Le jeu responsable, des repères simples
Le bingo a une réputation de jeu inoffensif : mises modestes, ambiance conviviale, gains partagés. Cette image n'est pas fausse, mais elle a une conséquence gênante : elle rend les dérives plus difficiles à voir, pour le joueur comme pour son entourage.
Pourquoi le bingo mérite attention
Trois caractéristiques du jeu appellent à la vigilance. La première est la brièveté du cycle : dans un format à 30 boules, une partie se termine en quelques secondes, ce qui permet d'enchaîner des dizaines de mises en très peu de temps. La deuxième est le montant unitaire, faible, qui donne le sentiment de ne rien dépenser alors que le cumul peut être important. La troisième est la dimension sociale des salons de discussion, qui crée un attachement au groupe et rend l'arrêt plus difficile.
S'ajoute enfin un fait mathématique : à long terme, l'ensemble des joueurs récupère moins que ce qu'il a misé. Le jeu se paie, comme n'importe quel loisir.
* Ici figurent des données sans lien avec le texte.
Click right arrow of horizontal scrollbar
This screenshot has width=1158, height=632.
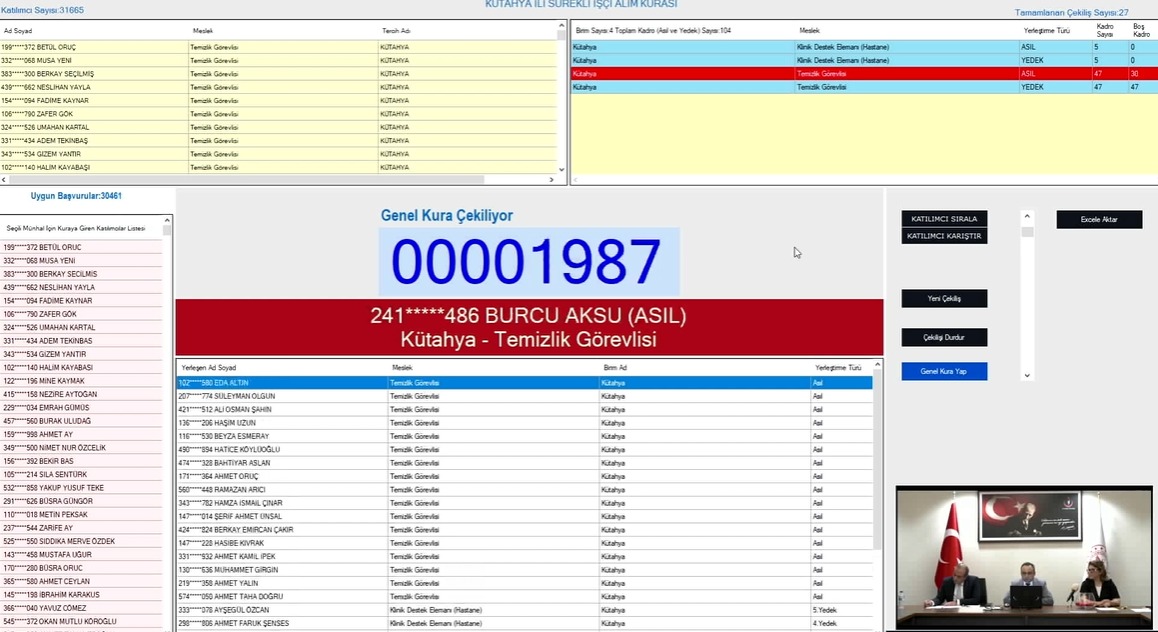click(551, 180)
Quelques repères avant de jouer
Fixer un budget à l'avance, et le considérer comme dépensé dès le départ, au même titre qu'une place de cinéma. Ce montant doit venir de l'argent des loisirs, jamais de celui qui sert à payer un loyer ou une facture.
Fixer aussi une durée. Le temps passé compte autant que l'argent engagé, en particulier en ligne où la notion d'heure se dissout facilement.
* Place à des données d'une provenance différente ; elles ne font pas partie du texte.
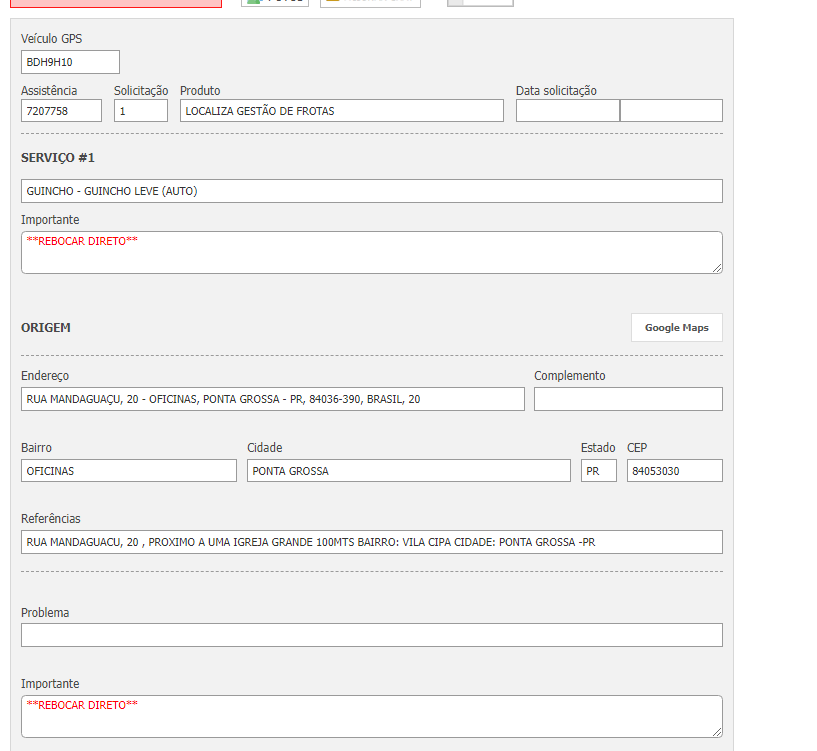
Task: Focus the CEP field
Action: click(674, 471)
Ne jamais tenter de récupérer une perte. C'est le comportement qui transforme une mauvaise soirée en problème durable : les tirages étant indépendants, rien ne rend une perte plus « rattrapable » qu'une autre.
Éviter de jouer pour combler autre chose : l'ennui, la solitude, l'anxiété, une contrariété. Le jeu est un mauvais outil de régulation émotionnelle.
Ne pas jouer sous l'effet de l'alcool ou lorsqu'on est très fatigué, deux états qui altèrent le jugement sur les montants.
Les signaux qui doivent alerter
Le passage du loisir au problème est progressif et rarement visible de l'intérieur. Quelques signes reviennent régulièrement : jouer plus longtemps ou plus cher que prévu, y penser souvent en dehors des parties, mentir sur les sommes engagées, emprunter pour continuer, délaisser des activités ou des relations, ressentir de l'irritabilité lorsqu'on ne peut pas jouer, ou éprouver de la culpabilité après avoir joué.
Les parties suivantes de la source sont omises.